------ DATA EXTRACTS ------

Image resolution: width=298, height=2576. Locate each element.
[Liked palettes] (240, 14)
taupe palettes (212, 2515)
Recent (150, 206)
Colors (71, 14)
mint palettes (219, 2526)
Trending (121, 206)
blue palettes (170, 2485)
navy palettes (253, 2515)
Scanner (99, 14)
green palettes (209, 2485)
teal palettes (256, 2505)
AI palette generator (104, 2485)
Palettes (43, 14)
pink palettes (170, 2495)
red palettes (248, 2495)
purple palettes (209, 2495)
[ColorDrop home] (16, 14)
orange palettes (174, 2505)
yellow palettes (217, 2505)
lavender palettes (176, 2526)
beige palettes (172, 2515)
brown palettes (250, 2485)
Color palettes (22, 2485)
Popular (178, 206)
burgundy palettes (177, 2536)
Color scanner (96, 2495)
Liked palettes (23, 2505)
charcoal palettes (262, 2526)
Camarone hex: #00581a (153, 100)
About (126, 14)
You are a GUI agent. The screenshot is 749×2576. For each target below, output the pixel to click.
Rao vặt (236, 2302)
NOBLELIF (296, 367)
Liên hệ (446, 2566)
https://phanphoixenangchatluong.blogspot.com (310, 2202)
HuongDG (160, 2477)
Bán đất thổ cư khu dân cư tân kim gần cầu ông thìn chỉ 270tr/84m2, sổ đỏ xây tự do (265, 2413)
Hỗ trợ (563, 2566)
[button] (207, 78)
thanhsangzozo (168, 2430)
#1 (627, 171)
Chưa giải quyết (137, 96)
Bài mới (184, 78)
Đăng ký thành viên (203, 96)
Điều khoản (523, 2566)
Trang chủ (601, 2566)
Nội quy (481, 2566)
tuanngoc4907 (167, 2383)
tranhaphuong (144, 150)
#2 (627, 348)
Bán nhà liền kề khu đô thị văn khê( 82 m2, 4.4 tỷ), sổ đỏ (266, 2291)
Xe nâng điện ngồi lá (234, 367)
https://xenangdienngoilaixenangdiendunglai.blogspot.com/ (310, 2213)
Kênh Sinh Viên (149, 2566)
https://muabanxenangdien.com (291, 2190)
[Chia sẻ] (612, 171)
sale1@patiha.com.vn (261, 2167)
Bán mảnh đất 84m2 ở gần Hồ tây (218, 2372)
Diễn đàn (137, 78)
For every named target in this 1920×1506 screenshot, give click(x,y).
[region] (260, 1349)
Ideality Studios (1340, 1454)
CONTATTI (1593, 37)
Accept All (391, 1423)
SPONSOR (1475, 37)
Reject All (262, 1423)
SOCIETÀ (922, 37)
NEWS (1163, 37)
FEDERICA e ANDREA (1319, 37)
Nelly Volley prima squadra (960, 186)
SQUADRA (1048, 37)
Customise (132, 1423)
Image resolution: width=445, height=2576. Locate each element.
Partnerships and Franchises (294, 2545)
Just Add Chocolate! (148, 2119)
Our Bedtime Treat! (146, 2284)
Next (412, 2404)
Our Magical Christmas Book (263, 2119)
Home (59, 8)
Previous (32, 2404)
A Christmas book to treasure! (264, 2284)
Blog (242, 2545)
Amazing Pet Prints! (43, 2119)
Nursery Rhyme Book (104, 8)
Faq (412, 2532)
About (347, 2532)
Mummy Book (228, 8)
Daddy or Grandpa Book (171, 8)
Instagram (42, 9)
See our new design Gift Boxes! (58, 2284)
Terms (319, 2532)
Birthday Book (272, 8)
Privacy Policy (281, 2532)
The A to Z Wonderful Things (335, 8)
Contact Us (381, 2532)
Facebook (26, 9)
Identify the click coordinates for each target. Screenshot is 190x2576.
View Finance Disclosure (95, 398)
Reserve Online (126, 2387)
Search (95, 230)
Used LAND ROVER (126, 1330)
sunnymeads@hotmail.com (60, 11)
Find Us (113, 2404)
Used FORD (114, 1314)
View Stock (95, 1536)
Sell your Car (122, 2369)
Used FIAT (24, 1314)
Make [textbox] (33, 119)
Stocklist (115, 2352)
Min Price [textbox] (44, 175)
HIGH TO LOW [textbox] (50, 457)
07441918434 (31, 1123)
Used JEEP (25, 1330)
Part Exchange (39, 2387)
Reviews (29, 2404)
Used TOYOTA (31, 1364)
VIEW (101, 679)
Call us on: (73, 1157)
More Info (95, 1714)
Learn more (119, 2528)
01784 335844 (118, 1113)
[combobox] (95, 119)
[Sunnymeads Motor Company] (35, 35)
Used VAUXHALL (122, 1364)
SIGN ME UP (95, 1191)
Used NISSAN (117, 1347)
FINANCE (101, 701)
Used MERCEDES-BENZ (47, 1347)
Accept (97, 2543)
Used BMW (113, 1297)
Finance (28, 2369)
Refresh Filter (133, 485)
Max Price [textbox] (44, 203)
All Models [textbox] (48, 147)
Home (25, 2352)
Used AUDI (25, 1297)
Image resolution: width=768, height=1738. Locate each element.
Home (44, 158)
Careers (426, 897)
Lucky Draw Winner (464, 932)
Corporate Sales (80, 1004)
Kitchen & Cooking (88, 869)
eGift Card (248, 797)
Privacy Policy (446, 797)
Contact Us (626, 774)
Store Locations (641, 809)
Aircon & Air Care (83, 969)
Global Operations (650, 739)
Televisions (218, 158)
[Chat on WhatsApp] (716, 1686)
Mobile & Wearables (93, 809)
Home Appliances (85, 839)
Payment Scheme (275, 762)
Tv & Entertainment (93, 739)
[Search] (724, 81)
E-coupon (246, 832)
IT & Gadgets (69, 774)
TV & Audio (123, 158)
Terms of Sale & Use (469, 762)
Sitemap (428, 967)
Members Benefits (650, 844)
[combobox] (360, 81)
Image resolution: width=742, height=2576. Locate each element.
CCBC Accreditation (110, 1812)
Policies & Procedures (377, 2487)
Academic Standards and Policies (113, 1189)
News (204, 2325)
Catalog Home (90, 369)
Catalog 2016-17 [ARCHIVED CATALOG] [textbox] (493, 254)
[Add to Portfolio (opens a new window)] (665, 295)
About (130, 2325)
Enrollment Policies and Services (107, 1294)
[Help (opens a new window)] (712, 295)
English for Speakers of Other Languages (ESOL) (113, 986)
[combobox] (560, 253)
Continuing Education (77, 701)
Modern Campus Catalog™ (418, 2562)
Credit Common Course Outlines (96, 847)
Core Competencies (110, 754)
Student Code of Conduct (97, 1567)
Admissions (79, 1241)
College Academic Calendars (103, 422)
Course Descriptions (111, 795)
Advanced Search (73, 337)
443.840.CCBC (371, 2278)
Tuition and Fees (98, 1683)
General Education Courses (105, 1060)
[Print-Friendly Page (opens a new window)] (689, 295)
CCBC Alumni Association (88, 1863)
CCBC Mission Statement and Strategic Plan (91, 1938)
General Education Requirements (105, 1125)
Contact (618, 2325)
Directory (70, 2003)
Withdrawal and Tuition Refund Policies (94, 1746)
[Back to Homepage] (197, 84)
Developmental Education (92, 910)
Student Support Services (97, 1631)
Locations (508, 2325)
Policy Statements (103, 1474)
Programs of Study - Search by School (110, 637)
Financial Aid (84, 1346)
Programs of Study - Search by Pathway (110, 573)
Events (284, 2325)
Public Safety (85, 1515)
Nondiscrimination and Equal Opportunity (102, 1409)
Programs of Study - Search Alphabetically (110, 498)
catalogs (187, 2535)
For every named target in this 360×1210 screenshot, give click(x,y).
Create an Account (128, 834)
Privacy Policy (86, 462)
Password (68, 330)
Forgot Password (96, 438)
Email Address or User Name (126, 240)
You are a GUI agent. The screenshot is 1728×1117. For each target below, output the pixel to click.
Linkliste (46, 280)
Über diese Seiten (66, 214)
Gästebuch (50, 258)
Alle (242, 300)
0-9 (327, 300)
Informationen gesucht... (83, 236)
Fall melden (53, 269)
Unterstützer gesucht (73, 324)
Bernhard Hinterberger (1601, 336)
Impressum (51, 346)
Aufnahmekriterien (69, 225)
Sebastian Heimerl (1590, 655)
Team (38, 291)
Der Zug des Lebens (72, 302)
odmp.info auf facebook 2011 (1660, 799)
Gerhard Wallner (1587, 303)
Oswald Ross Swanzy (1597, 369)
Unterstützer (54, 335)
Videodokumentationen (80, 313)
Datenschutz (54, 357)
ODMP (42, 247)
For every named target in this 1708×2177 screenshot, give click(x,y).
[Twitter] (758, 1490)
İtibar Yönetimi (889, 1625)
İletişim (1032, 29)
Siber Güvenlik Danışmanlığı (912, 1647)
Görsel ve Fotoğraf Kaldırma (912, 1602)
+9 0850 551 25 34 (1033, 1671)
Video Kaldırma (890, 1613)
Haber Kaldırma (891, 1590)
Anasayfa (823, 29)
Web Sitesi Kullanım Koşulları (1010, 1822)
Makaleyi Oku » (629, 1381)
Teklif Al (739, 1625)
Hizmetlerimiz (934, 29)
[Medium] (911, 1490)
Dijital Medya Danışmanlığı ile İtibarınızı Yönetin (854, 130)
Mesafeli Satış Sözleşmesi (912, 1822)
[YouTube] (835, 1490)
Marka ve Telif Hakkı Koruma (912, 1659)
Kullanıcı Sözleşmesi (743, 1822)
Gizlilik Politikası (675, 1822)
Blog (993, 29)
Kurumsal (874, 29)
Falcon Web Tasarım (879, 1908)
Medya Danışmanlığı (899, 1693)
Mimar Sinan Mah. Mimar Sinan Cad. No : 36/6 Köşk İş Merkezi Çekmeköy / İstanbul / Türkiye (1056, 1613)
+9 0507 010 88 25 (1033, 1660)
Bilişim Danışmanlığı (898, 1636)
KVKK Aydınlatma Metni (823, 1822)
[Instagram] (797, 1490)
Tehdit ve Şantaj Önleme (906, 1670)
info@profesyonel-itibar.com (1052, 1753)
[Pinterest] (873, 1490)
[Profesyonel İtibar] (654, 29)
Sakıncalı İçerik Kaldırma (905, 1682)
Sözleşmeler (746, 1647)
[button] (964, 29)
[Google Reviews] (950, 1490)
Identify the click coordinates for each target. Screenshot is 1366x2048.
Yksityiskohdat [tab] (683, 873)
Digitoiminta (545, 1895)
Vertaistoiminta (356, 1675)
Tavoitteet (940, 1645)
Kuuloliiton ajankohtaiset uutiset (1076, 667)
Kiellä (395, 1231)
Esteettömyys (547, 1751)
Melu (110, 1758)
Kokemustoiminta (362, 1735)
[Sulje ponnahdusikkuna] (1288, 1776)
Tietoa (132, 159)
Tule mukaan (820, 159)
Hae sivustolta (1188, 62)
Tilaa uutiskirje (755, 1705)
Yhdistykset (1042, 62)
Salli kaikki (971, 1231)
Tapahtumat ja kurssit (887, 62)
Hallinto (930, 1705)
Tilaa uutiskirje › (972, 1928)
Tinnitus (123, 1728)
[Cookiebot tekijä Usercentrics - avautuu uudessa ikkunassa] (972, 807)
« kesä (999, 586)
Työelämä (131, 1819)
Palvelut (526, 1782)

------

### EXERCISE
The required answer is the exact run of lines above starting at the line with "Contact Us (626, 774)" and ending at the line with "Advanced Search (73, 337)", with both ends present.

### ANSWER TO THIS EXERCISE
Contact Us (626, 774)
Store Locations (641, 809)
Aircon & Air Care (83, 969)
Global Operations (650, 739)
Televisions (218, 158)
[Chat on WhatsApp] (716, 1686)
Mobile & Wearables (93, 809)
Home Appliances (85, 839)
Payment Scheme (275, 762)
Tv & Entertainment (93, 739)
[Search] (724, 81)
E-coupon (246, 832)
IT & Gadgets (69, 774)
TV & Audio (123, 158)
Terms of Sale & Use (469, 762)
Sitemap (428, 967)
Members Benefits (650, 844)
[combobox] (360, 81)
Image resolution: width=742, height=2576. Locate each element.
CCBC Accreditation (110, 1812)
Policies & Procedures (377, 2487)
Academic Standards and Policies (113, 1189)
News (204, 2325)
Catalog Home (90, 369)
Catalog 2016-17 [ARCHIVED CATALOG] [textbox] (493, 254)
[Add to Portfolio (opens a new window)] (665, 295)
About (130, 2325)
Enrollment Policies and Services (107, 1294)
[Help (opens a new window)] (712, 295)
English for Speakers of Other Languages (ESOL) (113, 986)
[combobox] (560, 253)
Continuing Education (77, 701)
Modern Campus Catalog™ (418, 2562)
Credit Common Course Outlines (96, 847)
Core Competencies (110, 754)
Student Code of Conduct (97, 1567)
Admissions (79, 1241)
College Academic Calendars (103, 422)
Course Descriptions (111, 795)
Advanced Search (73, 337)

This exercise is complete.